Les principales voies de transmission de l'hépatite C sont le sang, principalement par le biais d'injections ou de pratiques médicales dangereuses. Selon l'étude réalisée par Épicentre, l'exposition à ces pratiques semble être le principal facteur de risque dans le contexte spécifique et confiné des camps.

Environ 70 % des personnes ayant participé à l'étude ont rapporté avoir reçu des injections à visée thérapeutique, soit dans les camps du Bangladesh, soit au Myanmar, souvent dans des établissements médicaux, chez des guérisseurs traditionnels ou encore lors d'accouchements réalisés de façon traditionnelle. Les conditions de vie difficiles, dans des espaces restreints et surpeuplés, le manque d'accès aux soins, l'absence de statut juridique et la réduction de l'offre de santé ont rendu les réfugiés rohingyas plus vulnérables notamment aux infections, dont l'hépatite C.

Briser la chaîne de transmission

Le traitement du virus de l'hépatite C a fait d'énormes progrès ces dernières années, avec des taux de réussite atteignant 95% grâce aux nouveaux antiviraux à action directe, ce qui est également observé par les équipes de MSF dans les camps de Cox’s Bazar. Une campagne massive de dépistage et de traitement du VHC doit être mise en place dans l'ensemble des camps de réfugiés rohingyas au Bangladesh, pour traiter les personnes et limiter la transmission dans le camps ce qui nécessite une augmentation rapide de l'accès au dépistage et au traitement.

« En parallèle, il faut briser la chaîne de transmission aussi grâce à une campagne de prévention et de promotion de la santé à grande échelle, explique le docteure Farah Hossain. Une initiative multipartenaire impliquant des acteurs humanitaires et de santé est nécessaire pour coordonner ces efforts. »

La plupart des personnes atteintes du VHC ne présentent aucun symptôme jusqu'à ce que la maladie devienne grave, menaçant leur vie après de nombreuses années d'évolution, conduisant à l'ascite, à la jaunisse ou au cancer du foie.

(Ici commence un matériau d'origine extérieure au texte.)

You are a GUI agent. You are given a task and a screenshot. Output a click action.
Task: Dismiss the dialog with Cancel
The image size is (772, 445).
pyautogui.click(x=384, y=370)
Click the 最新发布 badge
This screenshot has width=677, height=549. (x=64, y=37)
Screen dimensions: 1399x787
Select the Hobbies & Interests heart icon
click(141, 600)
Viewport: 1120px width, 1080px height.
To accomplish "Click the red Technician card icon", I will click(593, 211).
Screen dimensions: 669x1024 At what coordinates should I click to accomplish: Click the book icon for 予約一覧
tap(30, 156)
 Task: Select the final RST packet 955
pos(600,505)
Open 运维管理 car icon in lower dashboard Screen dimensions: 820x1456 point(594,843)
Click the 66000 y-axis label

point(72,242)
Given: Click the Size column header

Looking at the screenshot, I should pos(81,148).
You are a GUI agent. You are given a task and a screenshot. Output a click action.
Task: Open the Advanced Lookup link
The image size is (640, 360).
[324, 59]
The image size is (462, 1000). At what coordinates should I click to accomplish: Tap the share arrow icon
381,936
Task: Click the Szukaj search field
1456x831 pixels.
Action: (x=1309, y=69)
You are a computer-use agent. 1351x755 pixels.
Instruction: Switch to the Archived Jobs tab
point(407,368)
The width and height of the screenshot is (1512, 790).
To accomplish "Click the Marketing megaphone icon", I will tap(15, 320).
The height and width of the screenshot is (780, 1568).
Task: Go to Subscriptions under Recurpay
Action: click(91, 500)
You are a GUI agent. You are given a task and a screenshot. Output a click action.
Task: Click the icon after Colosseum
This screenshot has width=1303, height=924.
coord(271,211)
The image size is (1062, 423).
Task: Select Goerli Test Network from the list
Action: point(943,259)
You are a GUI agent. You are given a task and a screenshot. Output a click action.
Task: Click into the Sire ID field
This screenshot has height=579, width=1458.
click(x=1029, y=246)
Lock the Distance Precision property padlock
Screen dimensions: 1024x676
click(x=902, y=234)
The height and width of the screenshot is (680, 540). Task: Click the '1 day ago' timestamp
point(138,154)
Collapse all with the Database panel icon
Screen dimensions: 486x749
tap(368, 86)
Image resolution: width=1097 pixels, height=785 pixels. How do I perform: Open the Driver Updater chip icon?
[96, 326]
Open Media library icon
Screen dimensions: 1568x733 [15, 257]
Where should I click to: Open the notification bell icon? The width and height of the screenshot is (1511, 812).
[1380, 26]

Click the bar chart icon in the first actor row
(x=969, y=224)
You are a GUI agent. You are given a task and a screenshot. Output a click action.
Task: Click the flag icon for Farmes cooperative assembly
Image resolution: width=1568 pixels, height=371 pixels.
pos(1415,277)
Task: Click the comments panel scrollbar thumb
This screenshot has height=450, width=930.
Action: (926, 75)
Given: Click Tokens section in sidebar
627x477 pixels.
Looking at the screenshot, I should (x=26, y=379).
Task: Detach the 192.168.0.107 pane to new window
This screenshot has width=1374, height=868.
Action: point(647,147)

« Si le VHC est détecté et traité à temps, il peut être éradiqué, préservant ainsi la santé du foie, poursuit la référente médicale. À long terme, l'intégration du diagnostic et du traitement de l'hépatite C dans tous les centres de santé est nécessaire pour prévenir de nouveaux cas et casser la chaîne de transmission. »

MSF collabore actuellement avec le ministère de la santé du Bangladesh pour élaborer un plan national de traitement de l'hépatite C, s'inspirant de l’approche simplifié de prise en charge mis en place dans les camps.

Cette approche simplifiée de soins, prêt à être partagé avec tous les acteurs médicaux dans les camps, devrait faciliter l’accélération de la mise sous traitement contre le VHC. Des campagnes d'éducation à la santé sont nécessaires pour combler le manque d'informations sur la prévention du VHC dans les camps. Des activités communautaires pour lutter contre la stigmatisation et la discrimination doivent également être mise en œuvre.